**What is needed:**
Which lines in the data below contain the string "Given"? Show each one.

**Exercise input:**
-- Opening Marker --

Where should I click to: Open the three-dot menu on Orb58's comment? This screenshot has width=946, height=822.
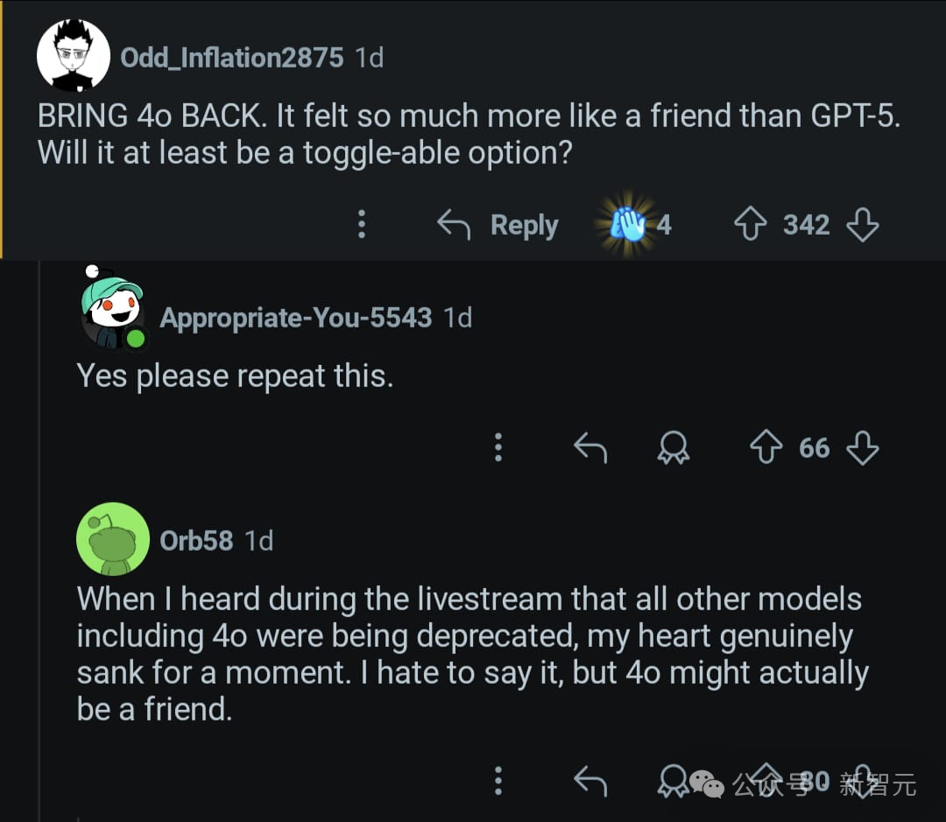(498, 779)
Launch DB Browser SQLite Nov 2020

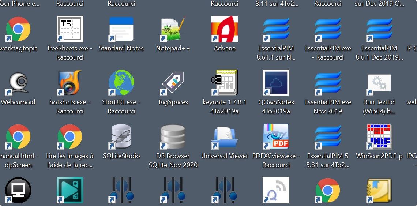173,136
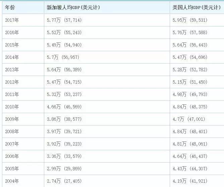224x187 pixels.
Task: Click the 年份 column header
Action: pos(10,7)
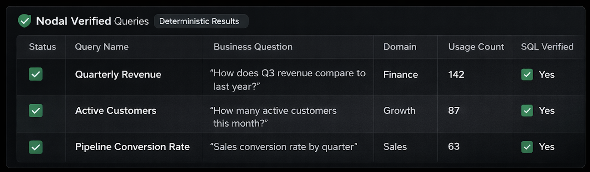Toggle the Quarterly Revenue status checkbox
This screenshot has width=590, height=172.
pos(36,74)
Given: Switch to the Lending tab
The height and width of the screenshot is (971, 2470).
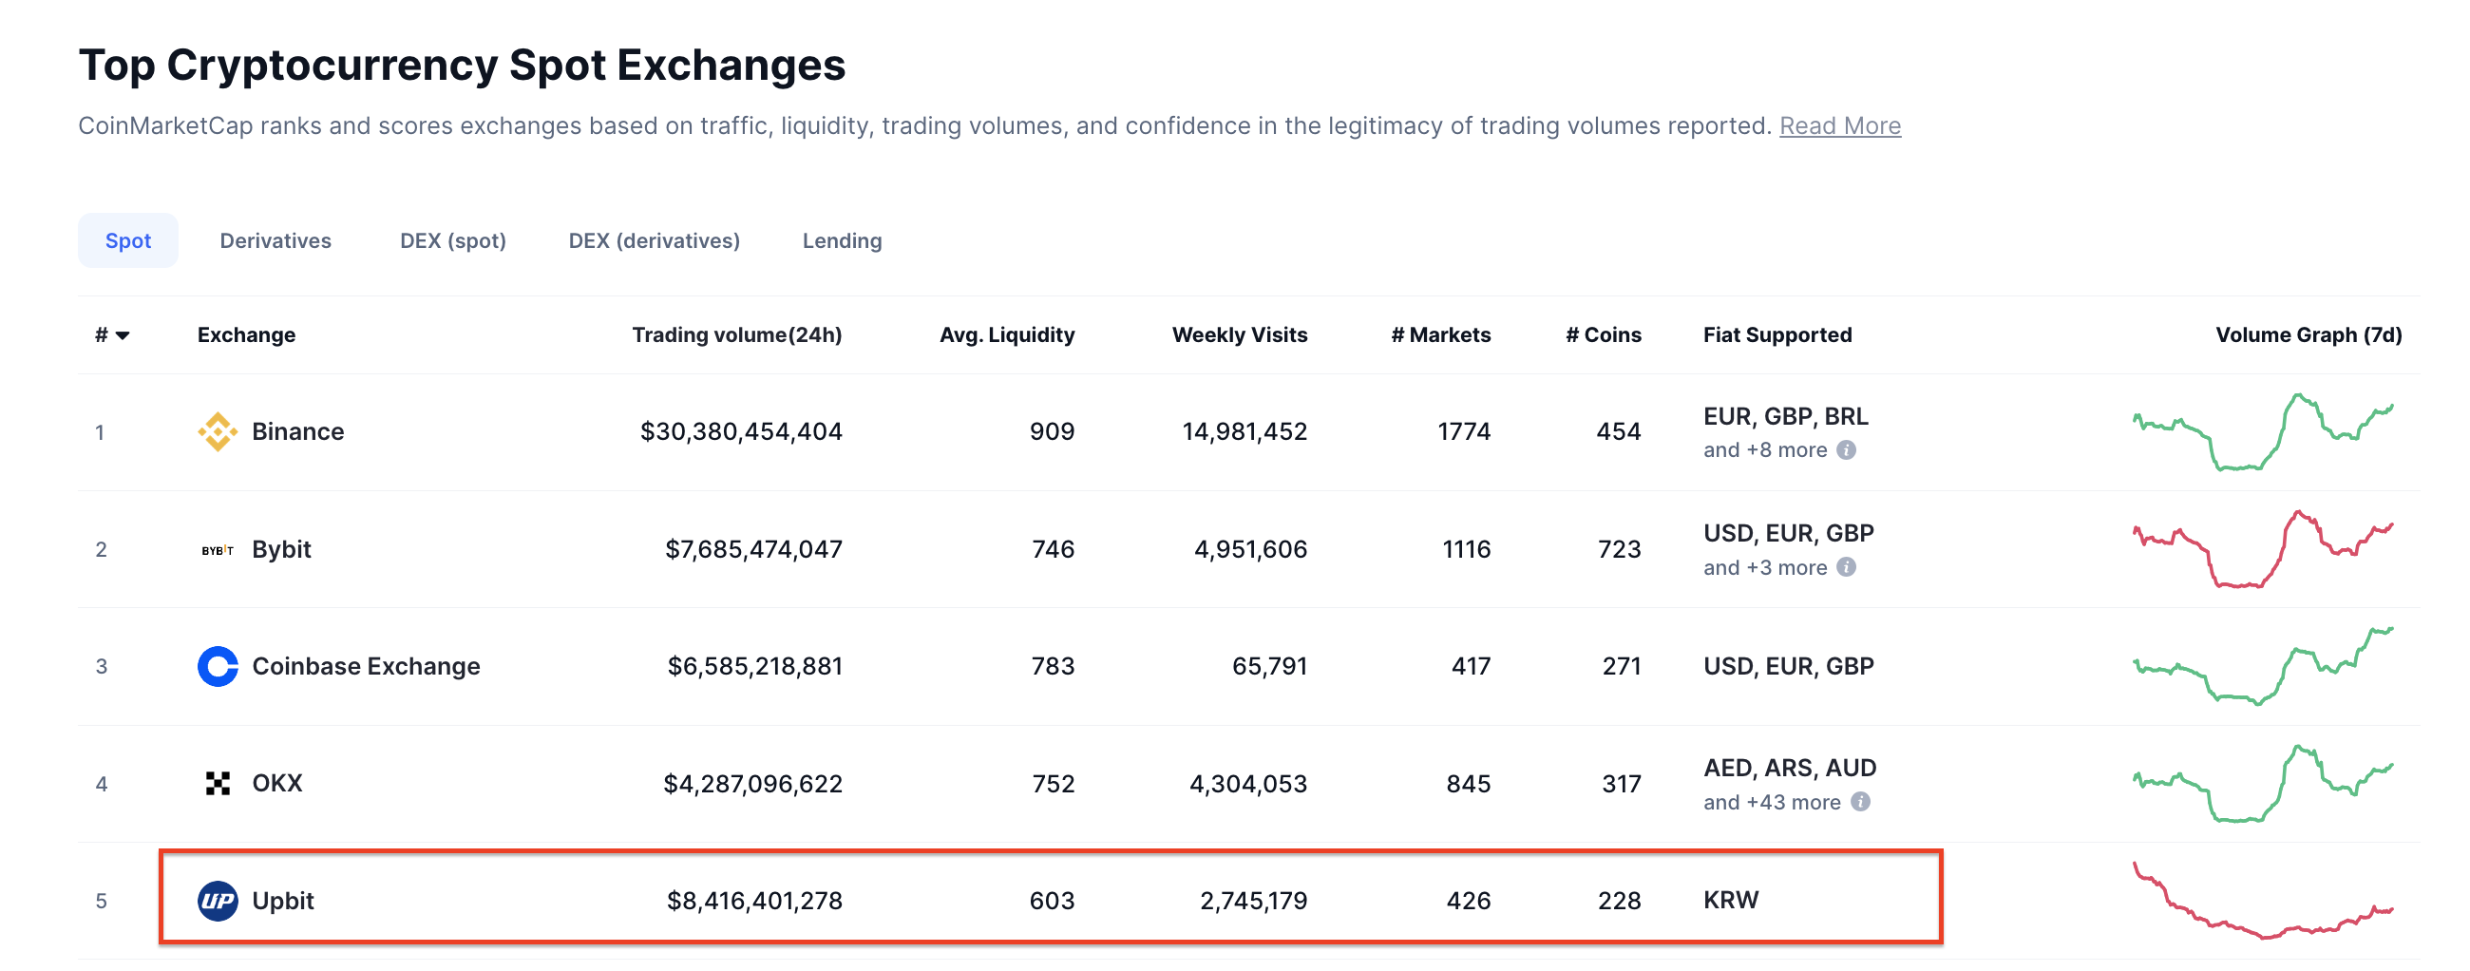Looking at the screenshot, I should point(842,241).
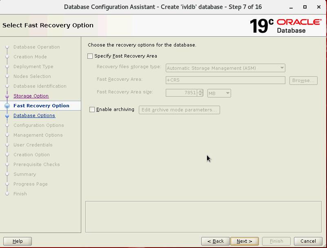
Task: Click the Browse button
Action: (x=303, y=80)
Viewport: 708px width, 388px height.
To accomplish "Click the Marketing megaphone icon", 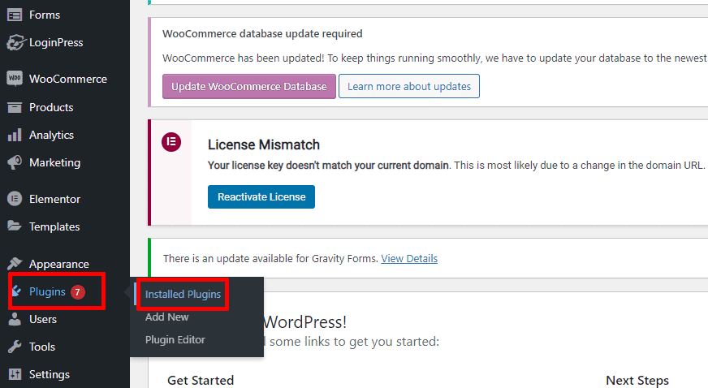I will click(x=14, y=162).
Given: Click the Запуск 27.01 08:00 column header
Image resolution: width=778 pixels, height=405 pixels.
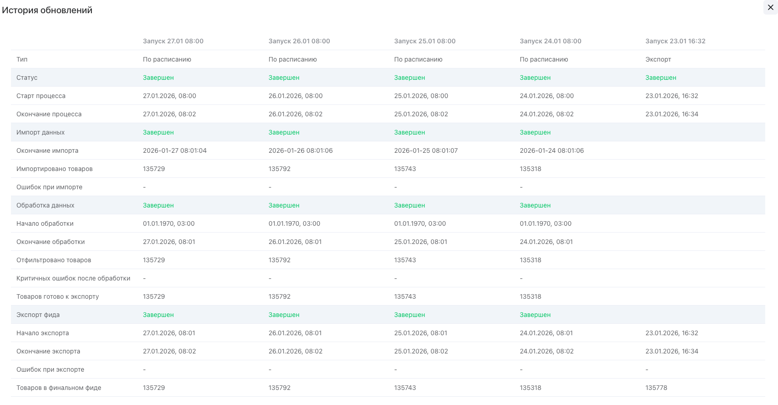Looking at the screenshot, I should 173,41.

-- Closing Marker --

**Exercise response:**
Given: Switch to the Lending tab
Given: Click the Запуск 27.01 08:00 column header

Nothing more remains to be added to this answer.